Otro golpe devastador, Rodrygo se rompe el ligamento cruzado

  • La temporada del Real Madrid acaba de sufrir un golpe devastador. Rodrygo se ha roto el ligamento cruzado anterior de la rodilla derecha y el menisco externo, una lesión de las que cambian calendarios, proyectos y estados de ánimo.

Ocurrió en el minuto 66 del partido ante el Getafe: un mal apoyo, la rodilla que se queda atrás y el gesto inmediato de dolor. El silencio en el estadio fue la antesala del diagnóstico más temido. Entre diez y doce meses de baja. Adiós a la temporada. Y, salvo milagro médico, también al Mundial.

No es solo una lesión; es un terremoto deportivo. Rodrygo no era un actor secundario. En un equipo que ha aprendido a convivir con las ausencias, su capacidad para desequilibrar en el uno contra uno, su lectura de los espacios y su eficacia en noches grandes eran piezas estructurales. Perderlo significa perder vértigo, sorpresa y, sobre todo, gol en momentos decisivos.

La acción fue tan cotidiana como cruel. Un giro aparentemente inofensivo, la carga mínima de un defensor y el pie que se clava en el césped. El cruzado anterior no perdona esos gestos. La resonancia confirmó el peor escenario: rotura completa del LCA y afectación del menisco externo.

Eso implica cirugía y un proceso de rehabilitación largo, meticuloso y mentalmente exigente. Diez o doce meses que no solo se cuentan en días, sino en etapas: inflamación, recuperación de movilidad, fortalecimiento, readaptación y, finalmente, regreso progresivo a la competición.

En el fútbol moderno, las roturas de cruzado ya no son una sentencia deportiva como hace décadas. La medicina ha avanzado, los protocolos son más precisos y los tiempos de recuperación están mejor definidos. Pero el peaje existe.

Cada jugador vive el proceso de manera distinta. Algunos regresan incluso más fuertes; otros necesitan tiempo para recuperar la confianza en la rodilla operada. El componente psicológico es tan importante como el físico.

Para el Real Madrid, la baja obliga a reconfigurar planes. No se trata solo de cubrir una banda o un puesto en el once; se trata de redefinir automatismos. Rodrygo ofrecía amplitud, diagonales al espacio y una conexión especial en los metros finales. Sin él, el equipo deberá buscar soluciones internas o acudir al mercado si el calendario aprieta y las aspiraciones se mantienen intactas.

Y luego está el Mundial. Para cualquier futbolista brasileño, vestir la camiseta de su selección en una Copa del Mundo es un sueño que empieza en la infancia. La lesión lo deja fuera de la cita, salvo recuperación extraordinaria que hoy parece improbable. Es un golpe personal difícil de digerir. Las Copas del Mundo no esperan a nadie y el reloj del fútbol es implacable.

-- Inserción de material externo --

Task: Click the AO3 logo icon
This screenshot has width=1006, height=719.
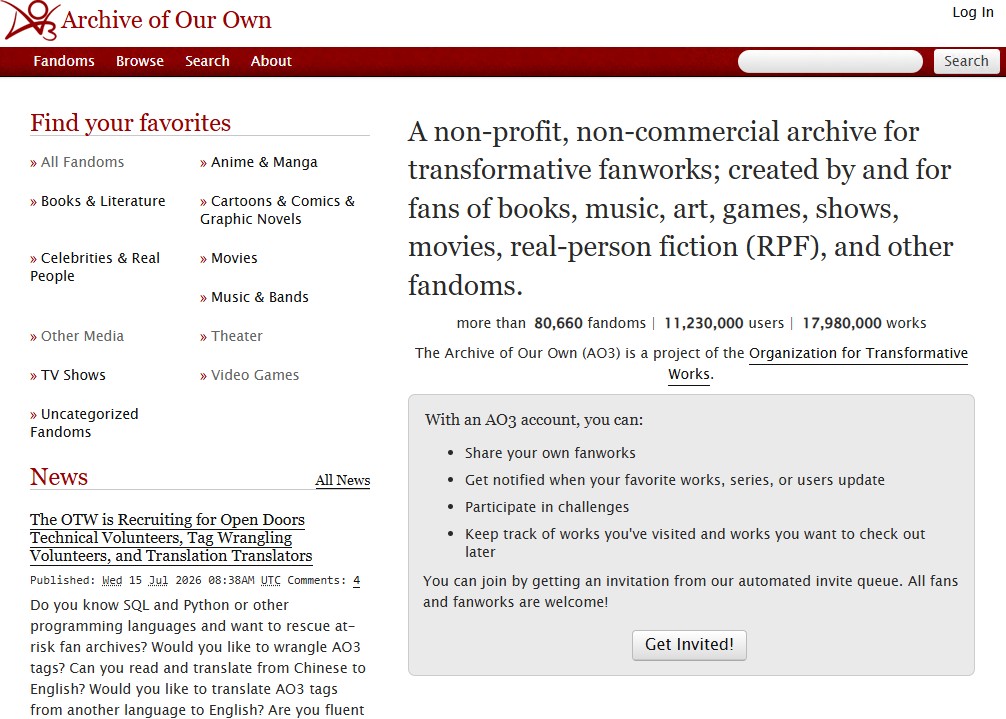Action: click(x=31, y=20)
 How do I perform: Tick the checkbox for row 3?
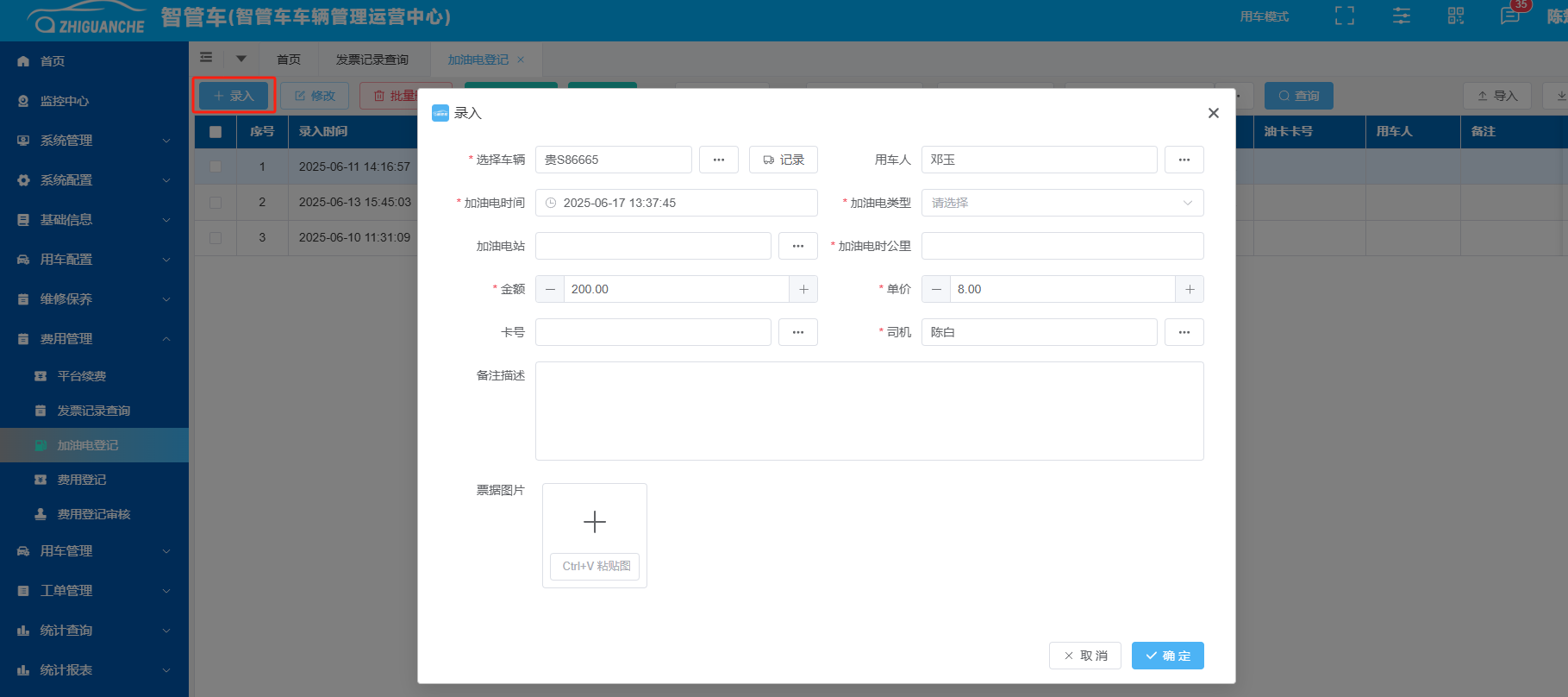click(x=216, y=237)
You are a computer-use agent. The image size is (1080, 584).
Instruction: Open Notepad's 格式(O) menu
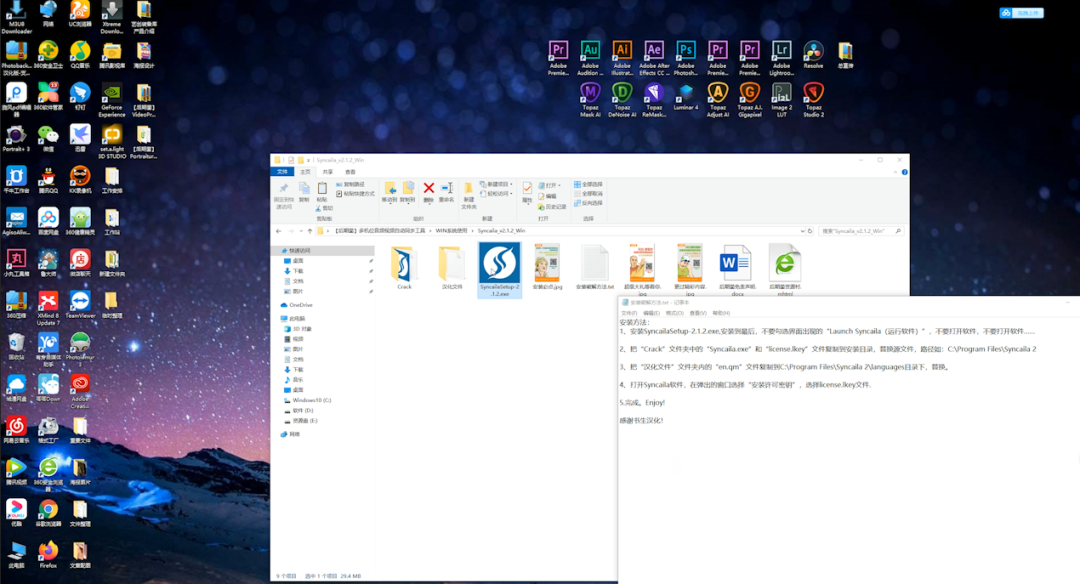675,313
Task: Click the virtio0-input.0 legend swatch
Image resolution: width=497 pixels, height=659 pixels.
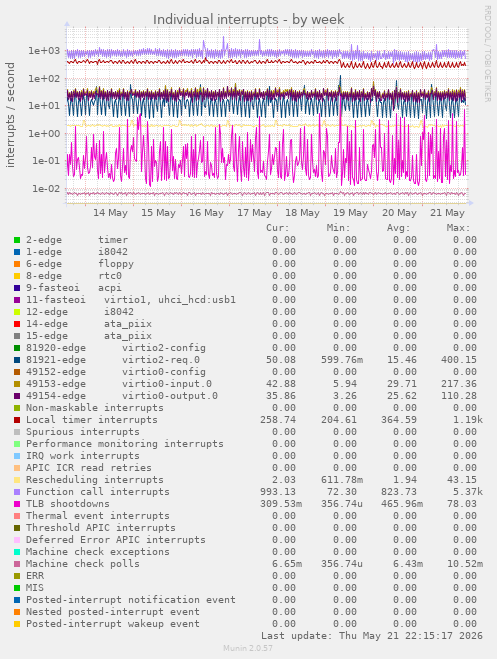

Sin embargo, también es momento de perspectiva. Rodrygo es joven, tiene carrera por delante y el respaldo de un club que sabe manejar este tipo de situaciones. No será el primero ni el último en atravesar el túnel del cruzado. Lo fundamental ahora es operar con éxito, respetar los tiempos biológicos y evitar prisas que puedan comprometer su futuro.